FWD: Re: J. O'Connor on Chomsky

James Baird jlbaird3 at hotmail.com
Thu Nov 5 08:58:26 PST 1998



>
>There may or may not be such a thing as "human nature" (I doubt that
there is in any
>non-tautological sense), but I would agree with Hannah Arendt's claim
that even if
>there were we could never know it. Of course Arendt then funked out by
substituting
>a functional equivalent, "the human condition."
>
>On the whole (Geras being the best known exception), most social
theories positing
>some knowable "human nature) are anti-marxist (as is Chomsky's) or even
reactionary.
>Associating this debate with "pomos" is puerile.
>
>Carrol
>
>

Once again we're reduced to a game of "Chomsky said this!" "No, he didn't!" Isn't it amazing how a reedy little intellectual, about as uncharasmatic as they come, can inspire such vitriol?

Nevertheless...

Chomsky has repeatedly said that he is skeptical of anyone who claims to know anything definate about human nature - we are left with statements of faith more than anything else. From an interview:

Chase: What is the connection between your interest in linguistics and your interest in politics?

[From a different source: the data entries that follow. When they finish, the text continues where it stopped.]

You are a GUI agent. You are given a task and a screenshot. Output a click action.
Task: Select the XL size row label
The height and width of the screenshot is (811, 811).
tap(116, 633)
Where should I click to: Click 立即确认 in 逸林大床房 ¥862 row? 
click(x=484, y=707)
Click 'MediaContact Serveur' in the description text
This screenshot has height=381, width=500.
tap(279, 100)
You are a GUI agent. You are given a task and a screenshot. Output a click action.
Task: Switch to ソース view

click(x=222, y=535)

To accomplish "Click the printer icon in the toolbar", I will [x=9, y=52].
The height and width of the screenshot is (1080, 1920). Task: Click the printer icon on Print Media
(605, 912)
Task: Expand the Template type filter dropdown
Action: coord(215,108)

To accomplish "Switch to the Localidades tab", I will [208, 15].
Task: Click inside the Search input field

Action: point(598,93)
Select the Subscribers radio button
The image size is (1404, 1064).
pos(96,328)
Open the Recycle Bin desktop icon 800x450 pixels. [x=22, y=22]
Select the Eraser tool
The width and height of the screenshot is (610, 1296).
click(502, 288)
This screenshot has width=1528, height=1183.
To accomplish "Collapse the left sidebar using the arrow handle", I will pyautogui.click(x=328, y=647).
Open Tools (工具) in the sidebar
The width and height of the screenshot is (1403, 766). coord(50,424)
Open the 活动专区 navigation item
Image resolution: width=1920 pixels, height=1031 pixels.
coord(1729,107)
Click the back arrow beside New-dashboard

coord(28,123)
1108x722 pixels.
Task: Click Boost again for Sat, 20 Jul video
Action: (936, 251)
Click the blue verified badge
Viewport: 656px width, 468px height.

Chomsky: The connections are very abstract. But take what I said about our ability to use language and make judgements about things vastly beyond our experience. Well, the same logic applies in other areas. You and I are capable of making moral judgments that go vastly beyond any direct experience we have. We make moral judgments in new cases and we often know how to make them in quite intricate cases. You have a certain conception of how a society ought to be organized, you can see things that you don't like and you can change them. That must come from some concept of human beings and what's right for them. What needs they have, what rights they have and so on.

Chase: So certain ideas are innate.

Chomsky: Here we are turning to speculation. Perhaps our nature has at its core what has sometimes been called an instinct for freedom. If so, perhaps this has some relation to what is found in the study of human cognitive abilities, the possibility that at the core of your use of language is a certain striking and dramatic kind of freedom that was traditionally taken to be the basic difference between humans and machines.